_Passage to read_:
- Opening Delimiter -

= Sam Uskiw =

Canadian politician (1933-2011)

Samuel Uskiw (October 18, 1933 in East Selkirk, Manitoba - March 19, 2011) was a politician and political fundraiser in Manitoba, Canada. He was a New Democratic member of the Legislative Assembly of Manitoba from 1966 to 1986, and served as a cabinet minister in the governments of Edward Schreyer and Howard Pawley. Subsequently, he left the New Democrats and became a fundraiser for their leading rival, the Progressive Conservative Party.

After completing his education, Uskiw worked in Winnipeg briefly before moving to Ontario where he worked on a farm in Ingersoll and then worked for the Toronto, Hamilton and Buffalo Railway. He returned to Manitoba in 1953, working as a potato farmer and meat cutter as well as selling insurance before entering political life, and served as a Junior President of the Manitoba Farmers Union in 1961-1962. He was also a school trustee from 1959 to 1965. In 1964, Uskiw married Olga Bilyk.

He was first elected to the Manitoba legislature in the provincial election of 1966, replacing Edward Schreyer (who had left for the House of Commons of Canada) in the rural riding of Brokenhead. He was easily re-elected in the redistributed riding of Lac Du Bonnet in the 1969 election, by which time Schreyer had returned to provincial politics to lead the NDP to its first-ever election victory. Uskiw supported Scheyer over Sidney Green in the leadership convention which preceded the election.

- Closing Delimiter -

_Data listing_:
- Opening Delimiter -

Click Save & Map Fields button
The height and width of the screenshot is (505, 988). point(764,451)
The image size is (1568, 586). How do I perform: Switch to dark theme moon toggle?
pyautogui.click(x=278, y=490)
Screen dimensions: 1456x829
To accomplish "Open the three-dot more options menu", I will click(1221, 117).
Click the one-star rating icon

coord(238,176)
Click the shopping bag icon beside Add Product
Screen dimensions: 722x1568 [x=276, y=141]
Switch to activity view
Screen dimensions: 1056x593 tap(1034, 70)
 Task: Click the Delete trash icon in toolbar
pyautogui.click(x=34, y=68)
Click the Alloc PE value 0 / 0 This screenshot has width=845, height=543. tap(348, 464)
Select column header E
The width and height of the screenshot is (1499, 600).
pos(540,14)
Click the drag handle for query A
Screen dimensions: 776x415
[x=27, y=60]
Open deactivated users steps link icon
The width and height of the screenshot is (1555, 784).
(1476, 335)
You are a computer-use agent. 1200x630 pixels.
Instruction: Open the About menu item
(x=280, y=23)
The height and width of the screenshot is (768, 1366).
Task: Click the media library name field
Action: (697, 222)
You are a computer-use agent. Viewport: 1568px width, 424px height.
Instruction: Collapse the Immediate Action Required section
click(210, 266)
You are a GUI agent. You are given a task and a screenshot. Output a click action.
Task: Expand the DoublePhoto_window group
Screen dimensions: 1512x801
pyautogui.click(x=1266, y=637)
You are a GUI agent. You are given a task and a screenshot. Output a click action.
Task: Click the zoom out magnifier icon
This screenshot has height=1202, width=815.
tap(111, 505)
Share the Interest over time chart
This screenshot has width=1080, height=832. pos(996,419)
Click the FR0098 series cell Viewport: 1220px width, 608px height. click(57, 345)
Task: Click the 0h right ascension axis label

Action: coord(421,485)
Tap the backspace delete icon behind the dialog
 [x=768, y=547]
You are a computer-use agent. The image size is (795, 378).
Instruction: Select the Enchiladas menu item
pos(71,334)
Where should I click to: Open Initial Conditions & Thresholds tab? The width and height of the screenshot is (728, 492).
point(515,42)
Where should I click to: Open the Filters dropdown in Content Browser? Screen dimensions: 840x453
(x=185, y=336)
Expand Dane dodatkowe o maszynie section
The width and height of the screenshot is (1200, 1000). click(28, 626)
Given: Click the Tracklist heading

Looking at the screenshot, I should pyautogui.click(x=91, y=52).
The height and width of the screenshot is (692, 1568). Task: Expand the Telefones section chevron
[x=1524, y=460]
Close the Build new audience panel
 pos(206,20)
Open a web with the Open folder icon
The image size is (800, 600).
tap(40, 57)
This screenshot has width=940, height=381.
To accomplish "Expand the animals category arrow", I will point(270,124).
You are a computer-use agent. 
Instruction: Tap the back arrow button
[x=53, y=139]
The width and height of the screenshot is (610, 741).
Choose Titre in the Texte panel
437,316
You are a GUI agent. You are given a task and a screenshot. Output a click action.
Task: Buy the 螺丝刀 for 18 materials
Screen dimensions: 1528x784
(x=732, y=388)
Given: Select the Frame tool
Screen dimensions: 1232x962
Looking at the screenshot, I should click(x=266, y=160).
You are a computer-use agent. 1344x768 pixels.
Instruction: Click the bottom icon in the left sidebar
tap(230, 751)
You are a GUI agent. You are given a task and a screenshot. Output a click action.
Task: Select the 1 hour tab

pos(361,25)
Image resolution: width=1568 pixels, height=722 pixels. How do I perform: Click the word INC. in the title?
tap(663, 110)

- Closing Delimiter -

_Questions to answer_:
• a. Decide whether each statement agrees with the passage on Sam Uskiw. Answer yes or no for each, and quote the deciding words of the passage. (i) Uskiw worked for the Toronto, Hamilton and Buffalo Railway while in Ontario. (ii) Uskiw served as a school trustee from 1961 to 1962. (iii) Uskiw first won his legislative seat in the riding of Lac Du Bonnet.
• b. Print the stretch of the passage on Sam Uskiw from "Samuel Uskiw (October" through "Progressive Conservative Party.".
• c. Proceed with the passage on Sam Uskiw, starting after its last sentence.

_Task-by-task outputs_:
• a.
(i) Yes: "then worked for the Toronto, Hamilton and Buffalo Railway"
(ii) No: "He was also a school trustee from 1959 to 1965."
(iii) No: "in the rural riding of Brokenhead"

• b.
Samuel Uskiw (October 18, 1933 in East Selkirk, Manitoba - March 19, 2011) was a politician and political fundraiser in Manitoba, Canada. He was a New Democratic member of the Legislative Assembly of Manitoba from 1966 to 1986, and served as a cabinet minister in the governments of Edward Schreyer and Howard Pawley. Subsequently, he left the New Democrats and became a fundraiser for their leading rival, the Progressive Conservative Party.

• c.
Uskiw served as Minister of Agriculture from July 15, 1969, to October 24, 1977, the entirety of Schreyer's tenure in office. He also served as Minister of Cooperative Development from May 6, 1971, to December 23, 1974. Some have argued that Schreyer tried to forestall Uskiw's leadership ambitions by keeping him in the same ministry for several years.

As Agriculture Minister, Uskiw was responsible for overseeing several initiatives and subsidy programs. He argued that rural taxation was disproportionately high, and favoured shifting education taxes from land to homeownership. He also brought forward legislation to provide for a publicly owned land system to relieve farmers of the burden of investment (this was an optional, not a mandatory program). Although the NDP made some minor rural gains in the 1973 election, however, the party's core support remained urban. Uskiw himself was easily re-elected in the 1973 election, and in the election of 1977, in which the Schreyer government lost power to the Tories under Sterling Lyon.

In early 1979, Uskiw supported Sidney Green's attempt to become the party's interim leader following Schreyer's resignation. He declined to run for the leadership himself later in the year, despite efforts by supporters such as Herb Schulz and Harry Shafransky to mobilize a candidacy. He also refused to endorse the successful campaign of Howard Pawley, despite the fact that he and Pawley had been allies in the Schreyer ministry. Uskiw was uncomfortable with the direction of the party under Pawley's leadership, particularly as regards its increased ties to the labour movement.

In 1981, there was considerable speculation that Uskiw would leave the NDP to join Green's new Progressive Party, thereby giving them official party status in the legislature. He ultimately refused, and claimed that he would try to change the NDP's policies from within. While he did not leave the NDP, he expressed his disapproval of the party's leftward turn under Pawley at several public forums.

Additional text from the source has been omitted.